According to security firm Palo Alto Networks, there are benefits and challenges to using a data science approach, but organisations will still be able to leverage data to outsmart cybercriminals.
Palo Alto Networks A/NZ systems engineer manager Mauricio Sabena explains: “Traditional security tools can’t keep up with the volume and pace of attacks today. With a large amount of good quality data and strong algorithms, companies can develop highly effective protective measures.”
“Data science and automation removes the need for IT security professionals to manually investigate every piece of suspicious activity by culling a high number of alerts down to a manageable number of quality alerts that can be actioned in a timely fashion.”
There are four key requirements for a data science approach to cybersecurity, according to Palo Alto Networks.
1. The right amount of quality data. Applying machine learning to data to automate decision-making is an ideal way to combat threats but, if the data isn’t accurate, up to date, or comprehensive enough, the machine won’t learn effectively and the approach won’t work. Likewise, security information and event management (SIEM) platforms aren’t built with the massive computing power that’s required for big data analysis. Running algorithms on big data lakes becomes difficult and costly, and it’s harder for businesses to manage these projects in-house.
Cloud-based solutions can address this challenge because it’s easier to manage resources effectively and elastically in the cloud. Furthermore, customers will depend on security vendors that have huge amounts of high-quality data already, and will let customers run their algorithms on that data. Most security teams only have access to a few weeks of historical data; a vendor-enabled approach will overcome this challenge.
2. Sophisticated algorithms. Data science and machine learning rely on human-made algorithms. These algorithms need to be strong to deliver desirable outcomes. It’s important to put the data in context by looking at all apps, users, and content. This leads to the best quality data. It’s impossible to identify every malicious activity in isolation. Leveraging large amounts of good quality data teaches the machine what’s normal and abnormal. This makes it easier to detect malicious attackers in the network even if they’re exceptionally stealthy.

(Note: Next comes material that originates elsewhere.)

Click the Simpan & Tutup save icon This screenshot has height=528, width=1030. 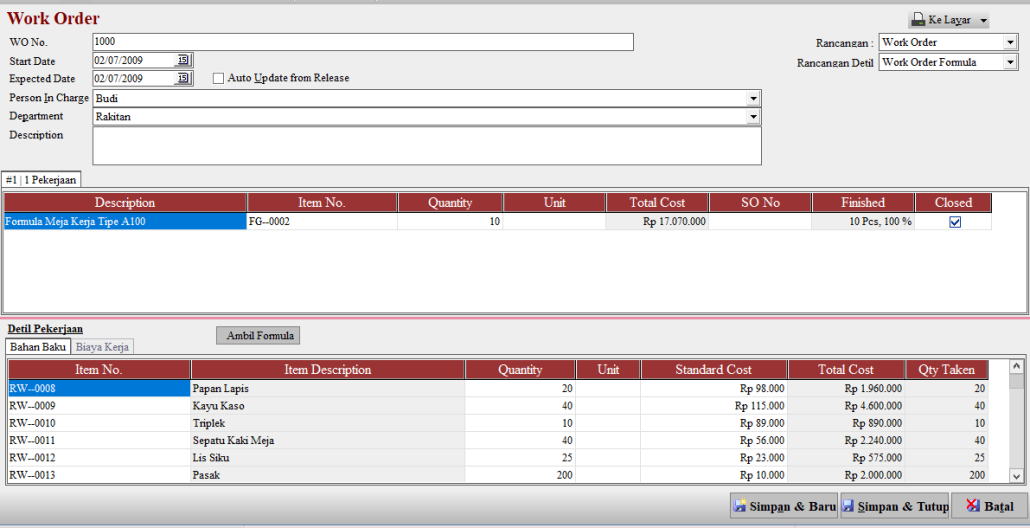pyautogui.click(x=850, y=507)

3. An open mind to false positives. Tuning processes to stop every threat often results in a high number of false positives that must be investigated, leading to unnecessarily-high workloads. Conversely, reducing the number of false positives may result in some attacks getting through. But, with the right data and algorithms, it is possible to lower the number of false positives and get more accurate alerts.
Some attackers hide their activity by connecting via a non-suspicious method, using valid credentials and taking information that’s on the server they have access to. In isolation, those activities wouldn’t trigger an alert. But, by leveraging large amounts of data and understanding what’s normal for that specific user, businesses can see what activity is abnormal. By using a data science approach, the machine would identify that activity as suspicious so it could be investigated.
“With data science, security professionals no longer have to deal with a massive number of alerts, many of which could be false positives,” says Sabena.
“Instead, those alerts can mostly be dealt with by the automated processes, distilling the alerts that need to be investigated into a manageable number. This avoids the issue that can arise when there are so many alerts that customers don’t know where to focus first.”
4. Historical records. When it comes to applying data science, historical information is essential. In general, most businesses keep a few weeks’ worth of alert logs, especially if they receive thousands of alerts every day. However, it would be more useful to retain six or seven weeks of data to provide enough of a baseline to determine what activity is normal and what isn’t. Then, when each alert is generated it can be actioned quickly and the security team won’t be overburdened with alerts.
“Organisations shouldn’t overlook the value of a data science approach to security because it can dramatically reduce the workload involved in keeping an organisation secure. For the best chance of success, organisations should look to partner with an expert in using data science, to leverage vast amounts of data for the best cybersecurity outcomes,” Sabena concludes.